Making Response Plots with Maxnet

By Laura Duncan
May 1, 2017

Maxnet is an R package that for fitting Maxent species distribution models using the R package glmnet, rather than outsourcing to the Maxent java application. The Maxnet package was released recently (February 11, 2017, paper forthcoming by Phillips et al. in Ecography). In order to actually map species distribution models, the maxnet package will require developments such as incorperating a linkage between the Maxnet package and dismo. However, Maxnet can produce valuable response plots for maxent models within R. This tutorial shows how to bring together a species occurrence dataset with environmental predictor values in order to find response plots using maxnet.

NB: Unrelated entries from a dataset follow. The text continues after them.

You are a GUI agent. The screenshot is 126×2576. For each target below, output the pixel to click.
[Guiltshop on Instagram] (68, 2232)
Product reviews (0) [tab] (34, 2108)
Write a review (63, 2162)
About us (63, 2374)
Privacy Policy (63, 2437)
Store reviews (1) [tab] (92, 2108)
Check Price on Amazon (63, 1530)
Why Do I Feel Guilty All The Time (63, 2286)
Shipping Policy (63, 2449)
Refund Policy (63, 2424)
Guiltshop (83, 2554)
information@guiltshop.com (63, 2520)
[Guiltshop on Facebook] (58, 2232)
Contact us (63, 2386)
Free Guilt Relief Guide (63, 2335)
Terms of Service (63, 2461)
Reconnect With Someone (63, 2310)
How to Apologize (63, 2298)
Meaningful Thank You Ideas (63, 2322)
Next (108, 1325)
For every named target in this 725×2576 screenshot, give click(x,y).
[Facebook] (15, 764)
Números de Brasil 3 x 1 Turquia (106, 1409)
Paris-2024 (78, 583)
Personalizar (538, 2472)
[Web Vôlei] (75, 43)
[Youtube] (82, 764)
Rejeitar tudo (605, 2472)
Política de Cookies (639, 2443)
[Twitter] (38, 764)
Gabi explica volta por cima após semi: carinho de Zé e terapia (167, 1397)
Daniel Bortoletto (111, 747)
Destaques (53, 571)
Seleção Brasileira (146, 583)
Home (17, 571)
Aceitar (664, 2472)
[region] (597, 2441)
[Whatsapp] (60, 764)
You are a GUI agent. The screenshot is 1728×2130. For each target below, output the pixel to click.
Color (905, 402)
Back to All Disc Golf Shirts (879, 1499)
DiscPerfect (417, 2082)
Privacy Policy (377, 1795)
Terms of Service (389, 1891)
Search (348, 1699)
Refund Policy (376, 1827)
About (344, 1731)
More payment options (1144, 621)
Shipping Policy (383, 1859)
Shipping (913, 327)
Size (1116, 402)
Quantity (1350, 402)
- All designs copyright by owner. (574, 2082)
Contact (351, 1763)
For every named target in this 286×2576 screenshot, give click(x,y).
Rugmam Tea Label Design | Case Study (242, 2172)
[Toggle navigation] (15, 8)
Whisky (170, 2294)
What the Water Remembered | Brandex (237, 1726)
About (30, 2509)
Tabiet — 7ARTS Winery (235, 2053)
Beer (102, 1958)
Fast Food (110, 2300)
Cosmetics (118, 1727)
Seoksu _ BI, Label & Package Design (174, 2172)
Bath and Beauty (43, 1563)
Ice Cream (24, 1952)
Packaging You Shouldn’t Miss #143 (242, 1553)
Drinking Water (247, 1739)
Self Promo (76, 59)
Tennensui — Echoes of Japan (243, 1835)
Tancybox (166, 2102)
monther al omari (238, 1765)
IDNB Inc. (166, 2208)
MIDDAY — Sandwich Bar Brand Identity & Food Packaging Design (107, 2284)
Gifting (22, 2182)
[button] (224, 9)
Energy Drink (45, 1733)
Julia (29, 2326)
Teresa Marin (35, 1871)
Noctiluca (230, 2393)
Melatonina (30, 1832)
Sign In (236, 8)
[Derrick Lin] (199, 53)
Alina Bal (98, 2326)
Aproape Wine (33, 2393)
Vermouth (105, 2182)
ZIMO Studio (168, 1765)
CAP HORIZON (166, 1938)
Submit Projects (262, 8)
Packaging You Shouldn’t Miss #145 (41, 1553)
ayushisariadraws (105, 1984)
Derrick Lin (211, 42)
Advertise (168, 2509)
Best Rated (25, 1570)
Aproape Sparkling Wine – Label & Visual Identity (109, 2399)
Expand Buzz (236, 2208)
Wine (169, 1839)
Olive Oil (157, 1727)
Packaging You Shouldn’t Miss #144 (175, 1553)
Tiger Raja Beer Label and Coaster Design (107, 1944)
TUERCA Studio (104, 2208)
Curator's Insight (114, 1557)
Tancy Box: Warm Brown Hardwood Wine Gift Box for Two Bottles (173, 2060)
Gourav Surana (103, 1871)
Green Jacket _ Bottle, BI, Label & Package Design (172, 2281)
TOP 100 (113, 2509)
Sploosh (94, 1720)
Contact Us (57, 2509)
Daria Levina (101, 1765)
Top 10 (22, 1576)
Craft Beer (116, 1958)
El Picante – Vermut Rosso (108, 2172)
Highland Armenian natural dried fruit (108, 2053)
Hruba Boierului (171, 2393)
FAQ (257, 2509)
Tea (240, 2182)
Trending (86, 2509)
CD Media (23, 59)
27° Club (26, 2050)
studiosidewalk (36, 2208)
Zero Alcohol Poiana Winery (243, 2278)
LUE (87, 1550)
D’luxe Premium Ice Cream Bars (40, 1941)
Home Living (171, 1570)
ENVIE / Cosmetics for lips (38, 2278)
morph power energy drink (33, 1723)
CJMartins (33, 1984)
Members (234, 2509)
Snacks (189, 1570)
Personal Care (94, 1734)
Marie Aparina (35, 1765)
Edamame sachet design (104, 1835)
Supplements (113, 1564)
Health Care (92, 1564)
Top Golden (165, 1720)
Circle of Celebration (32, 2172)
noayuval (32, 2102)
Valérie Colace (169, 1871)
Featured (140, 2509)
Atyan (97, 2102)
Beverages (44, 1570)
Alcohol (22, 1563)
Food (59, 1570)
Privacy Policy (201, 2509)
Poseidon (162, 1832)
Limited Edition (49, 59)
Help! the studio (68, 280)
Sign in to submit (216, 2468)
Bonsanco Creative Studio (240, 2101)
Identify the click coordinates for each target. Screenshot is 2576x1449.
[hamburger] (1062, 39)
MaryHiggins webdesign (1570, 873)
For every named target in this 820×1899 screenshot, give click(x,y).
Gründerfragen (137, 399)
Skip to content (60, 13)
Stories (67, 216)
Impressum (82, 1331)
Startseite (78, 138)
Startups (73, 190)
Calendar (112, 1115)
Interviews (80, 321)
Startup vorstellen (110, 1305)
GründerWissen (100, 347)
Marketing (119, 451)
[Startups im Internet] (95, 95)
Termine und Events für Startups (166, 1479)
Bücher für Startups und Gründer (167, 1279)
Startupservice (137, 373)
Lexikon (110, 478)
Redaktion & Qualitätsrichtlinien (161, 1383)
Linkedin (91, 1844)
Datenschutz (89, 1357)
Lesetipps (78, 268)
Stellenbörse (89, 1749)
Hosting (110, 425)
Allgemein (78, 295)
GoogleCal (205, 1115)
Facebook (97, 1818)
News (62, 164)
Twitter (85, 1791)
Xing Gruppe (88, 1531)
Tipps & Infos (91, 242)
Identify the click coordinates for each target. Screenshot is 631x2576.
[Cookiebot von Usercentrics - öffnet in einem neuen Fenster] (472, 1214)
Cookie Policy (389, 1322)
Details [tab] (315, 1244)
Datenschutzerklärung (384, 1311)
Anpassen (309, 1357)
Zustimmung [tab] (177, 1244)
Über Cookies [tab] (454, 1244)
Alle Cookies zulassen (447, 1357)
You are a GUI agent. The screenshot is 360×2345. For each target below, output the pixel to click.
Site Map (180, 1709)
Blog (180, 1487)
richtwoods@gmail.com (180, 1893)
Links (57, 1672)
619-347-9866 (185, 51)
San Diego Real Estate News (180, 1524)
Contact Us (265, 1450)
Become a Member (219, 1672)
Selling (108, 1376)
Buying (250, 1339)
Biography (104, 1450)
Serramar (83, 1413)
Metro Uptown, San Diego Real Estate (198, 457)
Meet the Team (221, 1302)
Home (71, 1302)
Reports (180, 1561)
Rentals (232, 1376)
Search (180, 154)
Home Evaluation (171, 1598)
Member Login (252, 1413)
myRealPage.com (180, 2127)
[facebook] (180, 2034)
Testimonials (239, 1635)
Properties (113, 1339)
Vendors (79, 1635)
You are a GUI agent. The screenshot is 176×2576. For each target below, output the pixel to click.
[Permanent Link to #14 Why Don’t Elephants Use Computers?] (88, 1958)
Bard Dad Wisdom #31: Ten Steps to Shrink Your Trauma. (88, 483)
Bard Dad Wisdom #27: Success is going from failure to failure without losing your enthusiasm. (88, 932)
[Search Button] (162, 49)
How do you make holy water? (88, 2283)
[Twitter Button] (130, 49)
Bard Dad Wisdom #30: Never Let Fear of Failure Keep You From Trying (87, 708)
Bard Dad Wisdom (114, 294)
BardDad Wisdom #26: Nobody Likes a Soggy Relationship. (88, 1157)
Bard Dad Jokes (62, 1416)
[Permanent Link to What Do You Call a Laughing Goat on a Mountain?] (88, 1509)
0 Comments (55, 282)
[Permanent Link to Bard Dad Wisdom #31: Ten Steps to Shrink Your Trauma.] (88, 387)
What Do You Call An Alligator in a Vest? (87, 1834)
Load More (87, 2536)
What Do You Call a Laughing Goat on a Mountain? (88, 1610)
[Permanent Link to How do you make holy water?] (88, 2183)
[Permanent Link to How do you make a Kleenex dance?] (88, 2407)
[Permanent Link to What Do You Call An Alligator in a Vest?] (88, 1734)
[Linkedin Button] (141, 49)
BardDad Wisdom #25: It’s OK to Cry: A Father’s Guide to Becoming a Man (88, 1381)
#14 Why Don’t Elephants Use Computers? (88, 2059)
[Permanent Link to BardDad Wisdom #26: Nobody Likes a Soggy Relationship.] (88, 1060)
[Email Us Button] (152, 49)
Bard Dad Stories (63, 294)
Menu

First, we will be needing the following packages. If they are not installed, you will need to click the “install packages” icon under the packages tab in Rstudio and install them.

library(raster)
library(rgdal)
library(maps)
library(mapdata)
library(BIEN)
library(dismo)
library(rJava)
library(maptools)
library(jsonlite)
library(glmnet)
library(maxnet)

Next, we need to import climate data for our predictor variables. I used bioclimatic predictor data from WorldClim (http://worldclim.org, Hijmans et al. 2005). The WorldClim dataset has obtained current climate information at high resolution and predicted the future climate incorperating climate change using machine learning algorithms. Here, we access the WorldClim dataset at a resolution of 2.5 arcseconds of latitude and longitude. We can then trim down the environmental data to encompass only the variables and geographic area we are interested in stuyding, so I trimmed the data to contain only variables pertaining to precipitation or temperature, in the continental United States.

#get data
#current environmental data from Worldclim
currentEnv=getData("worldclim", var="bio", res=2.5)
#predictions for 2070
futureEnv=getData('CMIP5', var='bio', res=2.5, rcp=85, model='HE', year=70)
names(futureEnv)=names(currentEnv)
#limit bioclimactic predictors
currentEnv=dropLayer(currentEnv, c("bio2", "bio3", "bio4", "bio10", "bio11", "bio13", "bio14", "bio15" ))
futureEnv=dropLayer(futureEnv, c("bio2", "bio3", "bio4", "bio10", "bio11", "bio13", "bio14", "bio15" ))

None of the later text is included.